## TEKST
>>
De Kansrijke Alternatieven (KA’s) zijn vervolgens samengesteld op basis van de beoordeling (afweegkader zeef 1) van de Mogelijke Oplossingen. De Kansrijke Alternatieven zijn schetsmatig in ontwerptekeningen verbeeld en beslaan het gehele plangebied. Het zijn integrale alternatieven die onderling onderscheidend zijn.
Vanuit de KA’s is in de laatste ontwerpstap van de verkenningsfase het Voorkeursalternatief (VKA) samengesteld. De KA’s zijn beoordeeld aan de hand van het afweegkader, de effecten op de omgeving zijn beschreven in het MER deel 1. De twee alternatieven zijn bovendien voorgelegd aan de betrokken stakeholders en de bestuurders. Deze input is gebruikt om met de bouwstenen uit de Kansrijke Alternatieven het integrale Voorkeursalternatief samen te stellen.
Samenwerking en participatie
De stappen in de verkenningsfase, en het voorkeursalternatief als resultaat daarvan, kunnen in de visie van het waterschap alleen succesvol zijn wanneer wordt samengewerkt met de omgeving. Alleen door belangen, wensen en eisen vanaf de start integraal te bekijken kan het beste plan voor de dijkverbetering ontstaan. Dit bereiken we door belanghebbenden vanaf de start te betrekken bij de ontwikkeling van de plannen. Deze mensen kunnen immers zelf het beste aangeven wat ze belangrijk vinden.
Vanaf de start van de verkenningsfase werken we daarom samen met de omgeving. Dat zijn zowel de gebiedspartners binnen het projectgebied (gemeenten Land van Cuijk, Oss en Maashorst en de provincie Noord-Brabant) maar ook belangenorganisaties en bewoners.
<<
## BRONFRAGMENT
>>
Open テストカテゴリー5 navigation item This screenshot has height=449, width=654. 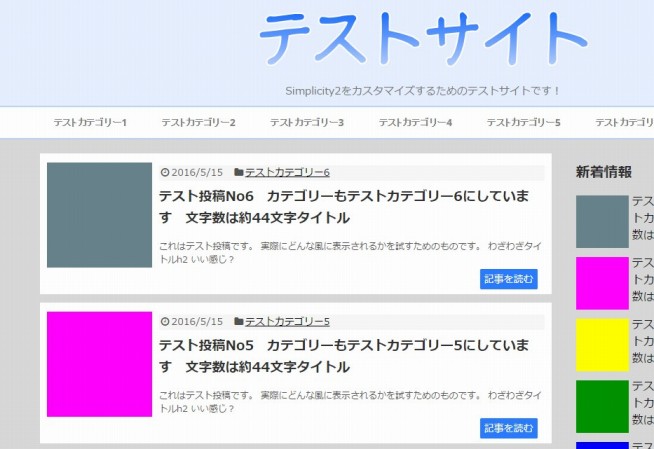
<<
## OPDRACHTEN
**a)** Waarin zijn volgens de tekst over de dijkverbetering de effecten van de Kansrijke Alternatieven op de omgeving beschreven?
**b)** Geef alle gebiedspartners binnen het projectgebied die de tekst over de dijkverbetering noemt.
**c)** Vervolg de tekst over de dijkverbetering na de laatste zin.

## ANTWOORDEN PER OPDRACHT
**a)** In het MER deel 1.

**b)**
- gemeente Land van Cuijk
- gemeente Oss
- gemeente Maashorst
- provincie Noord-Brabant

**c)**
Bewoners, bedrijven en eigenaren
Met de omgeving van een project bedoelen we niet alleen de mensen die aan of achter de dijk wonen en/of werken. Er zijn meer belanghebbenden, zoals (agrarische) bedrijven, recreanten, natuurliefhebbers, overheden of weggebruikers. Alle belanghebbenden zijn door het waterschap uitgenodigd om mee te denken met de plannen voor de dijkverbetering via informatiebijeenkomsten en werkateliers.
Voor het meedenken over de oplossingen is bij de start van de verkenning een werkateliergroep samengesteld. Hierin namen bewoners, agrariërs, bedrijven, natuurverenigingen en de gebiedspartners deel. In acht bijeenkomsten, die begeleid werden door de landschapsarchitect, zijn belangen, ambities en wensen geïnventariseerd en zijn de verschillende afwegingen - van mogelijke oplossingen naar kansrijke alternatieven naar het voorkeursalternatief - getoetst. De werkateliers zijn veelal per deelgebied (Cuijk, Grave, en Neerloon-Overlangel-Reek) georganiseerd. Deze vorm van participatie heeft bijgedragen aan het ontwerp van het voorkeursalternatief.
Vóór ieder besluit over de drie belangrijkste stappen (Uitgangspunten, Mogelijke Oplossingen, Kansrijke Alternatieven en het Voorkeursalternatief) zijn we met de omgeving in gesprek gegaan via informatiebijeenkomsten. In het begin van de verkenningsfase vanwege de coronamaatregelen vooral digitaal en later wanneer het mogelijk was ook in de vorm van fysieke bijeenkomsten.
Daarnaast hebben er diverse dijkgesprekken (keukentafelgesprekken) plaatsgevonden met verschillende stakeholders over specifieke wensen, zorgen en belangen. Van de dijkgesprekken zijn afzonderlijke verslagen gemaakt (die vervolgens met de betreffende stakeholders zijn gedeeld).
Via nieuwsbrieven en berichten op de projectwebsite zijn belanghebbenden regelmatig geïnformeerd en betrokken. De projectwebsite is als centrale plaats ingezet om op een transparante manier informatie te geven.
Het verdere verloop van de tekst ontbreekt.